According to the present invention, there is provided an electron beam lithography apparatus which comprises a positioning mechanism including a rotating stage having a turn table, and a linear movement stage to linearly move the rotating stage for positioning; an electron beam irradiating means to irradiate an electron beam onto a disc master mounted on the rotating stage to form record marks; a vacuum chamber housing the positioning mechanism; and at least one flexible pipe to make the outside of the vacuum chamber and the inside of the positioning mechanism communicate. The vacuum chamber has a lower space that spreads underneath the underside of the positioning mechanism, and the pipe leads from a surface of the positioning mechanism through the lower space to an inside wall of the vacuum chamber.

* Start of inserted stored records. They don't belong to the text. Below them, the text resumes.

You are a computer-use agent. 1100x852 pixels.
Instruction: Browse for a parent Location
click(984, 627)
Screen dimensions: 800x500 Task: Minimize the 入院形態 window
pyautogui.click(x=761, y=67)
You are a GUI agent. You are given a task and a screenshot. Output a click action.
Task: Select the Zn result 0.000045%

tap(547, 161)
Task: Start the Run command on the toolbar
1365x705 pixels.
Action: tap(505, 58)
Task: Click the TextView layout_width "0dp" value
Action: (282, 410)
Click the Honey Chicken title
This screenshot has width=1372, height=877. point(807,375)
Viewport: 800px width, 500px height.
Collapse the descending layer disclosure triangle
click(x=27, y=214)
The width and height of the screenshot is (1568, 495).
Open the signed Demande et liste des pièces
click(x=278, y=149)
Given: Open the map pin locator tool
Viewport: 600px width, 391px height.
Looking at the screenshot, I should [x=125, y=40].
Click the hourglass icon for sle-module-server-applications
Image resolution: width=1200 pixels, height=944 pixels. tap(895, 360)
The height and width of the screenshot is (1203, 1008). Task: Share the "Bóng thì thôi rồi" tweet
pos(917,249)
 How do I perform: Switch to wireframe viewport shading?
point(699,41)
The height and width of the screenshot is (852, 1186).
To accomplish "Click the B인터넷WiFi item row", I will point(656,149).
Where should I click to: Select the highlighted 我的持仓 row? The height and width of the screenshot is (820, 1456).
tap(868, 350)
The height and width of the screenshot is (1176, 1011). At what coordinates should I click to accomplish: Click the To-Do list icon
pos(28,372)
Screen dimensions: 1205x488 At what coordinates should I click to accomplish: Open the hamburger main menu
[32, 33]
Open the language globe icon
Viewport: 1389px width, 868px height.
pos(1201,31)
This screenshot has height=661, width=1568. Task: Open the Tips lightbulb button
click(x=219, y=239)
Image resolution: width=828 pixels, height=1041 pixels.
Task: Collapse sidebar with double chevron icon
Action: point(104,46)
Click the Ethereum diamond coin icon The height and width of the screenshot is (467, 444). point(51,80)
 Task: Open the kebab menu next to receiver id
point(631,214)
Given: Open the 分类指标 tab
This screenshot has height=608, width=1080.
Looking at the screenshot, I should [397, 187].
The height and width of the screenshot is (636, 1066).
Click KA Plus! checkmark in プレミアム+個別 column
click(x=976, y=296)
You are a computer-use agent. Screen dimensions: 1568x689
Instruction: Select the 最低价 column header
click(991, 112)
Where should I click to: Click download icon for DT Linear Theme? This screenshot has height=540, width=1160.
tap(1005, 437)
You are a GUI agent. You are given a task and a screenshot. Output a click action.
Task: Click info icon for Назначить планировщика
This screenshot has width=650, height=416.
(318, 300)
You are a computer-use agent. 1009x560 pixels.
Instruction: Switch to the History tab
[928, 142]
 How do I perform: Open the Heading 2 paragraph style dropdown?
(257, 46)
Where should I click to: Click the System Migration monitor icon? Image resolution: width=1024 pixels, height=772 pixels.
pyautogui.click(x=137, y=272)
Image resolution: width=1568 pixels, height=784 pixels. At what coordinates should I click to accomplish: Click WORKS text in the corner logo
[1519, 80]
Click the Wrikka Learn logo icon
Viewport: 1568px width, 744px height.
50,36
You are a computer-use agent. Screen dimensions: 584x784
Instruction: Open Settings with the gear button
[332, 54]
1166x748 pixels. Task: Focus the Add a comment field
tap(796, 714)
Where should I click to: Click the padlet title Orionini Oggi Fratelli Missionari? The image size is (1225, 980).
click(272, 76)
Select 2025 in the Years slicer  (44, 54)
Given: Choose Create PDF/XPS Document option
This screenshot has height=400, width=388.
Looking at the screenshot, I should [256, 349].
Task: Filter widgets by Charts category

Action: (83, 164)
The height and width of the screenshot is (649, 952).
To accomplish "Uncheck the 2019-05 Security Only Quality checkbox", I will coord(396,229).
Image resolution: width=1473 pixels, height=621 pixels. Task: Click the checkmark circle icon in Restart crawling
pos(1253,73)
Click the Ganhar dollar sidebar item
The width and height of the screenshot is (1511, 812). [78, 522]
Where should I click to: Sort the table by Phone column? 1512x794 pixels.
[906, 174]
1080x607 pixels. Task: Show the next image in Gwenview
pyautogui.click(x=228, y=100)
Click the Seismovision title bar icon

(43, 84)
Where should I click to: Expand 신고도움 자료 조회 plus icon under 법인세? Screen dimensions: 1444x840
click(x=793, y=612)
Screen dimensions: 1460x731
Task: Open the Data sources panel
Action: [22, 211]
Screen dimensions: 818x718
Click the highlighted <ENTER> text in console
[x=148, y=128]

BRIEF DESCRIPTION OF DRAWINGS

FIG. 1 shows the configuration of a conventional electron beam lithography apparatus;

FIG. 2 shows a piping method in the conventional electron beam lithography apparatus;

FIG. 3 shows the movement of a pipe of the conventional electron beam lithography apparatus;

FIG. 4 shows the configuration of a rotating stage in an embodiment of the present invention;

FIG. 5 shows the configuration of an electron beam lithography apparatus that is an embodiment of the present invention;

FIG. 6 shows the movement of a pipe of the electron beam lithography apparatus that is an embodiment of the present invention;

FIG. 7 shows the configuration of an electron beam lithography apparatus that is an embodiment of the present invention; and

FIG. 8 shows the configuration of an electron beam lithography apparatus that is another embodiment of the present invention.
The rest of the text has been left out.